A run of records
** begin **

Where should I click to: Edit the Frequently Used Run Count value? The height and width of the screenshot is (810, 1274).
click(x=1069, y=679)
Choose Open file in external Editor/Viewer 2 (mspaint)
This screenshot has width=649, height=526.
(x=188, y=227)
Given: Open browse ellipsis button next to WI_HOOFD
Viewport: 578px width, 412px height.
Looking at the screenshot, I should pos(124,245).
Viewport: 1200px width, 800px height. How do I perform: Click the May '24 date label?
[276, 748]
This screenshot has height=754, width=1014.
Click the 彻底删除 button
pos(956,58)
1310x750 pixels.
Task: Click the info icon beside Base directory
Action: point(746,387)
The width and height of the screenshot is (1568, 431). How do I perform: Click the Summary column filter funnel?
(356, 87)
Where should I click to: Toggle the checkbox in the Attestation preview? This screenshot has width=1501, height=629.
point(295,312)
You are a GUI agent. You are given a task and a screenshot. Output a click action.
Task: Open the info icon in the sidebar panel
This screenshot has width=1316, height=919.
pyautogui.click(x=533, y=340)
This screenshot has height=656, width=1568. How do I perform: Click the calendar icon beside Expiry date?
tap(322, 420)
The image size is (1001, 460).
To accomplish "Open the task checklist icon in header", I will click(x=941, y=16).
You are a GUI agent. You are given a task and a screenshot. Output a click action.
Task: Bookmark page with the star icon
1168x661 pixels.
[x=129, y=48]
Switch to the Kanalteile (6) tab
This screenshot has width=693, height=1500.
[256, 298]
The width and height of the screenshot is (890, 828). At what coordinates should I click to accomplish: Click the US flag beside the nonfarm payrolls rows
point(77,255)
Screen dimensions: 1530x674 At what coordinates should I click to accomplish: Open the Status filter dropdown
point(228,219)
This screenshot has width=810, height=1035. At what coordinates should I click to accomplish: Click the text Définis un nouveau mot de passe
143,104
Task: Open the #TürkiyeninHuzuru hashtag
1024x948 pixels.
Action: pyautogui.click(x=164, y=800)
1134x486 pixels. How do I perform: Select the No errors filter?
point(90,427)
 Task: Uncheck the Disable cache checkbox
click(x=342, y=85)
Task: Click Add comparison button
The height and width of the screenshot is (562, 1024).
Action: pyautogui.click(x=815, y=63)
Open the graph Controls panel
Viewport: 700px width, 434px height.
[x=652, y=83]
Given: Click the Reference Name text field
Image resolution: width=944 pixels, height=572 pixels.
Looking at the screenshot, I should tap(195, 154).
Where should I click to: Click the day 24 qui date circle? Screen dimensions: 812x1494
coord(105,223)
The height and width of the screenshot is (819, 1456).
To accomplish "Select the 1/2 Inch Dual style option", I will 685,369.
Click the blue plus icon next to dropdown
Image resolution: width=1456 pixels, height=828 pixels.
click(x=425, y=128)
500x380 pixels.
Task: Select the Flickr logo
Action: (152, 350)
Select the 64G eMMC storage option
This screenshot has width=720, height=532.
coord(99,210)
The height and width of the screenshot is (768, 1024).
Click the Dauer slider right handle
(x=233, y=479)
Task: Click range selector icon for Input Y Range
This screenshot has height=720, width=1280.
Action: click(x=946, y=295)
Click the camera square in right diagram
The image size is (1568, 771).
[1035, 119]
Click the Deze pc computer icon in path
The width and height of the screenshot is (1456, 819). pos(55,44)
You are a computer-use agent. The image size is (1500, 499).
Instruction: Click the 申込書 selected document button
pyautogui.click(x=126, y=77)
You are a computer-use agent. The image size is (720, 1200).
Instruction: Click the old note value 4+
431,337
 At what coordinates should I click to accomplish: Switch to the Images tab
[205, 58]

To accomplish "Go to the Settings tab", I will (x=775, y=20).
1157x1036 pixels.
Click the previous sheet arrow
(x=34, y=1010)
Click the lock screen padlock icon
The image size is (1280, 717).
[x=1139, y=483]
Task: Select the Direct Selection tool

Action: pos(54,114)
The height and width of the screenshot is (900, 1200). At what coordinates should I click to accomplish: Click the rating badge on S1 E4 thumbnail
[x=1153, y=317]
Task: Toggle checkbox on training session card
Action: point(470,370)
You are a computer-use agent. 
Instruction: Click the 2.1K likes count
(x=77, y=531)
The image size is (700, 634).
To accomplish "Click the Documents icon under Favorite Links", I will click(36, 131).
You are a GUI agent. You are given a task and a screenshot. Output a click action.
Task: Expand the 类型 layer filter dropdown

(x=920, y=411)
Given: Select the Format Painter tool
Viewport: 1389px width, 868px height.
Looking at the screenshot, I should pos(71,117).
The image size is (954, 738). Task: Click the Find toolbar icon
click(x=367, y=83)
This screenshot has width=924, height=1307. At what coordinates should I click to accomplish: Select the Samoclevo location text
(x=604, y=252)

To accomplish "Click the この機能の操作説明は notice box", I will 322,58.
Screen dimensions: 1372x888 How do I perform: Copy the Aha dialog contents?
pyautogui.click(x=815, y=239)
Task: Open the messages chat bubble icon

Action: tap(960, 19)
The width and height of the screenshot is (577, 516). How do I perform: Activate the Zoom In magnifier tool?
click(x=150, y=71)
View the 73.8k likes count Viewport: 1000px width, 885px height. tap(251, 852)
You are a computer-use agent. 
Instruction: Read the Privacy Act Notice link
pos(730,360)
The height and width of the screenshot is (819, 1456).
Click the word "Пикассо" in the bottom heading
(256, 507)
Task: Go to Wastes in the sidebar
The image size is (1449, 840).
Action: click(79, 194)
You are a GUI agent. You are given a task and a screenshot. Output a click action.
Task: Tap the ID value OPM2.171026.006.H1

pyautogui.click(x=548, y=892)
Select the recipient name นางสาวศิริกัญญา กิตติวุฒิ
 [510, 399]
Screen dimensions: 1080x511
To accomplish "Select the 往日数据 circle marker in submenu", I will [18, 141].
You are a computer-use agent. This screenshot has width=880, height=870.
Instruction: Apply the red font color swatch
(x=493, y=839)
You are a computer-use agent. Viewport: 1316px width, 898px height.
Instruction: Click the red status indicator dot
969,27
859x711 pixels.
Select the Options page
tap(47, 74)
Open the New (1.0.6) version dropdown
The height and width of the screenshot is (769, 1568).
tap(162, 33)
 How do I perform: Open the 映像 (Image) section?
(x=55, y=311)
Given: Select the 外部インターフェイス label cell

** end **

TASK DESCRIPTION —
Please return, unchanged, the lines of the material from the line containing "will (x=775, y=20)." through the line containing "Action: pos(54,114)", including both.

ANSWER —
To accomplish "Go to the Settings tab", I will (x=775, y=20).
1157x1036 pixels.
Click the previous sheet arrow
(x=34, y=1010)
Click the lock screen padlock icon
The image size is (1280, 717).
[x=1139, y=483]
Task: Select the Direct Selection tool

Action: pos(54,114)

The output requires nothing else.